EXERCISE REQUIREMENTS: Please print every line of the listing below verbatim, from the first line to the last, changing nothing.

THE INPUT:
■ ■ ■ ■ ■

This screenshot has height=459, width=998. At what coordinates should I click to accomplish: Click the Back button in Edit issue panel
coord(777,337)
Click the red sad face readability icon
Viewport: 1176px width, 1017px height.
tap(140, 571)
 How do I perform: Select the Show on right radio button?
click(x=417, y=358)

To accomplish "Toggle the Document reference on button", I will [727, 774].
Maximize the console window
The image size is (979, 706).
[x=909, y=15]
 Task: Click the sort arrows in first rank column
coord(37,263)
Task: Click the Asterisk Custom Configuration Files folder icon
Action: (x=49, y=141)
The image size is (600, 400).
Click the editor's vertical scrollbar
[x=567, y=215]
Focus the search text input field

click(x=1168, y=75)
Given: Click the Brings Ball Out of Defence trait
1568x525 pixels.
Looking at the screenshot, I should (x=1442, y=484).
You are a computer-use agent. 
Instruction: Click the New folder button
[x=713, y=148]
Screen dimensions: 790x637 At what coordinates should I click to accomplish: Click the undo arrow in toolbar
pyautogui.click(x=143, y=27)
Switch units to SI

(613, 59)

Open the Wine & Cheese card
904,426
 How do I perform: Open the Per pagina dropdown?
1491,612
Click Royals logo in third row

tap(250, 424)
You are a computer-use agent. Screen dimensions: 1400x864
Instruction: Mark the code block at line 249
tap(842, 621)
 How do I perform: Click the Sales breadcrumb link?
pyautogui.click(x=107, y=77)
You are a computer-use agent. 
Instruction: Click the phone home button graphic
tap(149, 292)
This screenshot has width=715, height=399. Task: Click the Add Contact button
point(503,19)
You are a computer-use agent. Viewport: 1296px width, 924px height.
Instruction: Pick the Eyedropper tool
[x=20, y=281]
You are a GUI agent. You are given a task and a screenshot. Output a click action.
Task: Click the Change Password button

■ ■ ■ ■ ■

SOLUTION BELOW:
This screenshot has height=459, width=998. At what coordinates should I click to accomplish: Click the Back button in Edit issue panel
coord(777,337)
Click the red sad face readability icon
Viewport: 1176px width, 1017px height.
tap(140, 571)
 How do I perform: Select the Show on right radio button?
click(x=417, y=358)

To accomplish "Toggle the Document reference on button", I will [727, 774].
Maximize the console window
The image size is (979, 706).
[x=909, y=15]
 Task: Click the sort arrows in first rank column
coord(37,263)
Task: Click the Asterisk Custom Configuration Files folder icon
Action: (x=49, y=141)
The image size is (600, 400).
Click the editor's vertical scrollbar
[x=567, y=215]
Focus the search text input field

click(x=1168, y=75)
Given: Click the Brings Ball Out of Defence trait
1568x525 pixels.
Looking at the screenshot, I should (x=1442, y=484).
You are a computer-use agent. 
Instruction: Click the New folder button
[x=713, y=148]
Screen dimensions: 790x637 At what coordinates should I click to accomplish: Click the undo arrow in toolbar
pyautogui.click(x=143, y=27)
Switch units to SI

(613, 59)

Open the Wine & Cheese card
904,426
 How do I perform: Open the Per pagina dropdown?
1491,612
Click Royals logo in third row

tap(250, 424)
You are a computer-use agent. Screen dimensions: 1400x864
Instruction: Mark the code block at line 249
tap(842, 621)
 How do I perform: Click the Sales breadcrumb link?
pyautogui.click(x=107, y=77)
You are a computer-use agent. 
Instruction: Click the phone home button graphic
tap(149, 292)
This screenshot has width=715, height=399. Task: Click the Add Contact button
point(503,19)
You are a computer-use agent. Viewport: 1296px width, 924px height.
Instruction: Pick the Eyedropper tool
[x=20, y=281]
You are a GUI agent. You are given a task and a screenshot. Output a click action.
Task: Click the Change Password button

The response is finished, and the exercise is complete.